▶ **TASK OBJECTIVE**
Return every line from the records below with the string "axis".

MATERIAL FOR THIS TASK Start Marker

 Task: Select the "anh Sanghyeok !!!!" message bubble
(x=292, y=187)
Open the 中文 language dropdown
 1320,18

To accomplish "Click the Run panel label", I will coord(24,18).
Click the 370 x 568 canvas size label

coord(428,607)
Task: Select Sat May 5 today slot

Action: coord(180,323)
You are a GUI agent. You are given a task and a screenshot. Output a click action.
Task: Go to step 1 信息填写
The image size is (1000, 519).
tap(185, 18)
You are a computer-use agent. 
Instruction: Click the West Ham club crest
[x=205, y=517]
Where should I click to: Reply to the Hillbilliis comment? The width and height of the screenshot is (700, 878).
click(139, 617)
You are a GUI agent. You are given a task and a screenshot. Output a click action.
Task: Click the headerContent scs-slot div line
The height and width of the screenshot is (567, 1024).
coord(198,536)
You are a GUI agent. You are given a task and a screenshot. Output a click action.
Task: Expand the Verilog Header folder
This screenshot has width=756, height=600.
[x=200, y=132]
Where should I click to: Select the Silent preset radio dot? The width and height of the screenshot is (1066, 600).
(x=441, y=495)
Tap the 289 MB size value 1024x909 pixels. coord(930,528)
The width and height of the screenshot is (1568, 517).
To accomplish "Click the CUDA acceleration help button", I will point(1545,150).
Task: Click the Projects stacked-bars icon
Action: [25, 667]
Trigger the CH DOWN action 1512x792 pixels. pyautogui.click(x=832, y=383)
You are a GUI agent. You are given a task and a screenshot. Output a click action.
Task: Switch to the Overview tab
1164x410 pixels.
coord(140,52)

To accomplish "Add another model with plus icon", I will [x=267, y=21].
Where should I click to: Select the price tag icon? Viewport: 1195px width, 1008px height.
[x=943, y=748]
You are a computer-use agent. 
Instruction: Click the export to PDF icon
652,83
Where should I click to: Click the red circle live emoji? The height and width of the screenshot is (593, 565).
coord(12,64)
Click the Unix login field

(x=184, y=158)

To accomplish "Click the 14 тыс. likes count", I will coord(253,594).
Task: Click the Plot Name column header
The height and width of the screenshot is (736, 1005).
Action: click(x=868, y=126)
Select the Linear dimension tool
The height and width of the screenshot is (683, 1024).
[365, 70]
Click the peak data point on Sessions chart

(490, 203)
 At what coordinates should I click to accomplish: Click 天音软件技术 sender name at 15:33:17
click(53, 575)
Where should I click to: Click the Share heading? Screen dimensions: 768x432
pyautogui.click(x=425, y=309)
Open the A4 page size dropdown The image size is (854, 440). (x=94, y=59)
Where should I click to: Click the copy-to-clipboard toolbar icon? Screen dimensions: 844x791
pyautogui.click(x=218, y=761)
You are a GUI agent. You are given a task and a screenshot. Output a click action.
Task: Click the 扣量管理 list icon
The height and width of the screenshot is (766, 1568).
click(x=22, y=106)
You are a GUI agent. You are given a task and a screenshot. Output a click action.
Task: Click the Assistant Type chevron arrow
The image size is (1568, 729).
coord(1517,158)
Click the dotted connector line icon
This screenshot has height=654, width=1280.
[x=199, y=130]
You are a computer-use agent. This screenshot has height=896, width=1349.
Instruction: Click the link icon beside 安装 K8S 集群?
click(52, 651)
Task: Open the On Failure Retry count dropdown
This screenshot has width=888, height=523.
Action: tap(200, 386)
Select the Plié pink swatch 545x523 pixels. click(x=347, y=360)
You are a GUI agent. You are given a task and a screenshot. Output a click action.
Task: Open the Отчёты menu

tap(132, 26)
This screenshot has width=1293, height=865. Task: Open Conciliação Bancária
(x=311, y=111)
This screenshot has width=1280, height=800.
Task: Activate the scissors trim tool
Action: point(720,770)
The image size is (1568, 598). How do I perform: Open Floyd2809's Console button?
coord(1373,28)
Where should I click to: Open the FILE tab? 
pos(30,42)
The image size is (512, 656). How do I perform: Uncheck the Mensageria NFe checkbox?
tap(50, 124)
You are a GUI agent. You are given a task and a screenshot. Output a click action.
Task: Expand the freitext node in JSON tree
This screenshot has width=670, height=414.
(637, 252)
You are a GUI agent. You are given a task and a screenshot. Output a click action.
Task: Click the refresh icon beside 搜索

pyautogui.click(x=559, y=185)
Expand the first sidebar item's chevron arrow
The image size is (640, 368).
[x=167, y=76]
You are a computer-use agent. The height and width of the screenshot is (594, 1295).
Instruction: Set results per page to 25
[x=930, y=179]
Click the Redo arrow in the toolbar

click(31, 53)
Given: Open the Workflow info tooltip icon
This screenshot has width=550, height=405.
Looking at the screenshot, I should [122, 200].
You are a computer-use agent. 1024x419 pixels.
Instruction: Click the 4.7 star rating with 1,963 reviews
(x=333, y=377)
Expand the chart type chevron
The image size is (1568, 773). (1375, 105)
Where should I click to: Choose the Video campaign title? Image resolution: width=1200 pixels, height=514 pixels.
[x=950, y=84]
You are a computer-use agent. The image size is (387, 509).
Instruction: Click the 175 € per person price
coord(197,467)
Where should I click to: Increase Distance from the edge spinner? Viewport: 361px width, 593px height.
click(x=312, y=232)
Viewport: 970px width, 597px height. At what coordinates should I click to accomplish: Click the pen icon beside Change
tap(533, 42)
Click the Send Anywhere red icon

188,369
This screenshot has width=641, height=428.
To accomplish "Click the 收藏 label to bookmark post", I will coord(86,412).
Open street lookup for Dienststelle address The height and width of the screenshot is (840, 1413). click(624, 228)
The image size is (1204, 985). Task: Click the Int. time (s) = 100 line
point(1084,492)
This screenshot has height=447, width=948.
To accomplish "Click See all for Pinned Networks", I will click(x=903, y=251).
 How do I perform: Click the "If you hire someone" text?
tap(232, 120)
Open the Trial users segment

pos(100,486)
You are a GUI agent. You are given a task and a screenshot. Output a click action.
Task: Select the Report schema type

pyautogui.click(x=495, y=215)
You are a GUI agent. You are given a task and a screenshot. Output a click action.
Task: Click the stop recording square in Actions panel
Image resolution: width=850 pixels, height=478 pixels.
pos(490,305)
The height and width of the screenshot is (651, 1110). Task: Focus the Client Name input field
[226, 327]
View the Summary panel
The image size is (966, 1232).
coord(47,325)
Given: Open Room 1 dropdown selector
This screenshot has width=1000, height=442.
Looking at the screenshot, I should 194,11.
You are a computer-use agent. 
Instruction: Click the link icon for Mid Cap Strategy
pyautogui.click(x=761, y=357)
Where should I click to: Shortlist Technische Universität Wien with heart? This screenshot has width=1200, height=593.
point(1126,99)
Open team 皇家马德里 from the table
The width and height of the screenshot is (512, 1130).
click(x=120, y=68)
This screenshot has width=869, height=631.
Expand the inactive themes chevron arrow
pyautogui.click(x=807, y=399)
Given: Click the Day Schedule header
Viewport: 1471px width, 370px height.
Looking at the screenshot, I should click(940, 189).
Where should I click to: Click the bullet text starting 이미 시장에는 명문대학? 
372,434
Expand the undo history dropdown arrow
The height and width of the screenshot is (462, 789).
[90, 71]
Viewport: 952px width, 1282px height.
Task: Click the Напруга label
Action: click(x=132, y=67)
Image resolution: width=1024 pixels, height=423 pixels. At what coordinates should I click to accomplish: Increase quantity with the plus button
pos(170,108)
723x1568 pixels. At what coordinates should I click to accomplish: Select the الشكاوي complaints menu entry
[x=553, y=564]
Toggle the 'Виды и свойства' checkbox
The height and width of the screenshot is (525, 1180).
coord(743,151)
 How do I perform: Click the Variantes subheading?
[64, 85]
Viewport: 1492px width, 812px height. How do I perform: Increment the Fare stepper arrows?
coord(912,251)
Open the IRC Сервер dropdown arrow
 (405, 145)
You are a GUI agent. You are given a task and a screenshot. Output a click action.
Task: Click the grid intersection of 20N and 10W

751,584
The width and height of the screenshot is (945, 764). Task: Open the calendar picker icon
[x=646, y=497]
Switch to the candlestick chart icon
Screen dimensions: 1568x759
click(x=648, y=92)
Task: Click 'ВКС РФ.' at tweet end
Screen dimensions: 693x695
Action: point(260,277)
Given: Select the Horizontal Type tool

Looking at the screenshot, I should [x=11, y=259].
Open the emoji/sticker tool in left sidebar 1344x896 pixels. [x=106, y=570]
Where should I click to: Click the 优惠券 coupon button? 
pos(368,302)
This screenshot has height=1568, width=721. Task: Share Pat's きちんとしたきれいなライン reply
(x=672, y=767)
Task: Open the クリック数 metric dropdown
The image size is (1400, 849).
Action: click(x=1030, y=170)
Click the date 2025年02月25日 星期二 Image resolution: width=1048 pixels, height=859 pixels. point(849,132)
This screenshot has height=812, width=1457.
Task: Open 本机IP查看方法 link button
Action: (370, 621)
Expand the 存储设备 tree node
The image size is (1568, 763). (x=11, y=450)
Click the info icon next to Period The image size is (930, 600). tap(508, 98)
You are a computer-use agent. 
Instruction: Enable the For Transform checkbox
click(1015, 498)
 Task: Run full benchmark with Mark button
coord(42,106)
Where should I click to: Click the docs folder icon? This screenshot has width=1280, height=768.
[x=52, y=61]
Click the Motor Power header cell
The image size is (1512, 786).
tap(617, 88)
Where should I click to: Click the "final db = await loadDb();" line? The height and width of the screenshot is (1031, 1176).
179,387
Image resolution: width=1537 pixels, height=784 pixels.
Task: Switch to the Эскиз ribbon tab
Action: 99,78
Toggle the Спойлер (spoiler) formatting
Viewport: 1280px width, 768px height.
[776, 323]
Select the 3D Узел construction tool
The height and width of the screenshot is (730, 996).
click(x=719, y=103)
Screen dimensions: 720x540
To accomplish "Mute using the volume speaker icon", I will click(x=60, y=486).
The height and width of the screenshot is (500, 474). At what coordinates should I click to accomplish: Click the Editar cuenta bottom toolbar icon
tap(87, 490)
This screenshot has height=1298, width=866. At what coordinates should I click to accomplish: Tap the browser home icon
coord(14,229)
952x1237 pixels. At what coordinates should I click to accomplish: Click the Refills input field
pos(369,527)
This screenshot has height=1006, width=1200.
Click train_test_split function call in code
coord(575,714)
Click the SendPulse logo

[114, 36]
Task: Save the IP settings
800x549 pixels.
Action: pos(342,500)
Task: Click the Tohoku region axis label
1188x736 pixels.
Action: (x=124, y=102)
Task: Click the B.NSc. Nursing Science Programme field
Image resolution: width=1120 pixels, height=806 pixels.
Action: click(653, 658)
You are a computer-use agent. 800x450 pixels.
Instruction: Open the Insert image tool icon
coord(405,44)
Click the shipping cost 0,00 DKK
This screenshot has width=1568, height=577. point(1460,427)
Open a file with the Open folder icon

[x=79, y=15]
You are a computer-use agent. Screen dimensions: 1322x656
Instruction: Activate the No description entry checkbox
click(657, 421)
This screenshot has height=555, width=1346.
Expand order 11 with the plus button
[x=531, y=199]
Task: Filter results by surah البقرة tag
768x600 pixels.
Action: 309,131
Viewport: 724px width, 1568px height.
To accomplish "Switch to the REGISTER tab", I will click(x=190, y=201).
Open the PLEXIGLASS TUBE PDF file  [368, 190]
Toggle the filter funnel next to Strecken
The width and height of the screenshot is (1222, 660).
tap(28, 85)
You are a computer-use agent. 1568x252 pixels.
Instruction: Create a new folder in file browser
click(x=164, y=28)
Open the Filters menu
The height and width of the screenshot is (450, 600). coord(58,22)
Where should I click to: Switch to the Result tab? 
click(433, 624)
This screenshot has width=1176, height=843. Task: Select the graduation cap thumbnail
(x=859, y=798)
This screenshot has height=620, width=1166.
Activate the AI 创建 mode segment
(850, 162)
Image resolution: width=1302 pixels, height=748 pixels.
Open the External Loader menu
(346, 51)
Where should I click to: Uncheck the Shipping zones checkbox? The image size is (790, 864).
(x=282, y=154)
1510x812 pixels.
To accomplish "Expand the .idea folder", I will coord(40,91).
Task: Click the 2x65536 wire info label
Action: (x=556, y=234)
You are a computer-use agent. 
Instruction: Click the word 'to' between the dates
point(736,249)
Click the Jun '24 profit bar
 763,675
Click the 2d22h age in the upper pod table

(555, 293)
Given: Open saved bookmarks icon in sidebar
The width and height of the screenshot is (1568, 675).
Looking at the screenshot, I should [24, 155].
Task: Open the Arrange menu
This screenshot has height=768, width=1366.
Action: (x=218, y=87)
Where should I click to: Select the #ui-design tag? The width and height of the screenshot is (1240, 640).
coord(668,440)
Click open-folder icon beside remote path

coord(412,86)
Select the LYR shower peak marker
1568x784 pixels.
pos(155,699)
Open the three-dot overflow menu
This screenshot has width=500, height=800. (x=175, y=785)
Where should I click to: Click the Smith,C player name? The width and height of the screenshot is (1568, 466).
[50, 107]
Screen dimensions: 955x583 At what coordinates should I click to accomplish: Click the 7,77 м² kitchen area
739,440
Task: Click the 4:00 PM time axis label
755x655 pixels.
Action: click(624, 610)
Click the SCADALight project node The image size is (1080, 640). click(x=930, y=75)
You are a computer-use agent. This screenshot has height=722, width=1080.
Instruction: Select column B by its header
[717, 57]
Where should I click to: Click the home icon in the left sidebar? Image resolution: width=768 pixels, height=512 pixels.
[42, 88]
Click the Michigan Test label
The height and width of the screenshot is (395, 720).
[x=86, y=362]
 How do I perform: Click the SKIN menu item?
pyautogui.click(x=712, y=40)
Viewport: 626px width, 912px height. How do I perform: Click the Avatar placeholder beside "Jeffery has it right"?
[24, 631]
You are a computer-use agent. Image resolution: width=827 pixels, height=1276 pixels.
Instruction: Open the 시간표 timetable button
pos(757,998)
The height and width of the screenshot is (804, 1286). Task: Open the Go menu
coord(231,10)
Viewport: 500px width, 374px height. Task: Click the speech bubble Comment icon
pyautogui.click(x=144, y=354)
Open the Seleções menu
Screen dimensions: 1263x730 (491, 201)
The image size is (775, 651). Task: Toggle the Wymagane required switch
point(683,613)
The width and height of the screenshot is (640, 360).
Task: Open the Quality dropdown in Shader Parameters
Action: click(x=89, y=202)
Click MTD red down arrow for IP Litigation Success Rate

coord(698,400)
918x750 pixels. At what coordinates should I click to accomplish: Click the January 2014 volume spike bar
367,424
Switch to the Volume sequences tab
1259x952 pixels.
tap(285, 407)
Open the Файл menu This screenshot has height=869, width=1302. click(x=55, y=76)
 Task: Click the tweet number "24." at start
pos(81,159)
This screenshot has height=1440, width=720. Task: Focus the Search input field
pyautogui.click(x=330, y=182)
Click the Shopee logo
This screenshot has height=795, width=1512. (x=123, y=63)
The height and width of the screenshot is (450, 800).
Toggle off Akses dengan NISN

MATERIAL FOR THIS TASK End Marker

▶ **ANSWER TO THIS EXERCISE**
Task: Click the Tohoku region axis label
Task: Click the 4:00 PM time axis label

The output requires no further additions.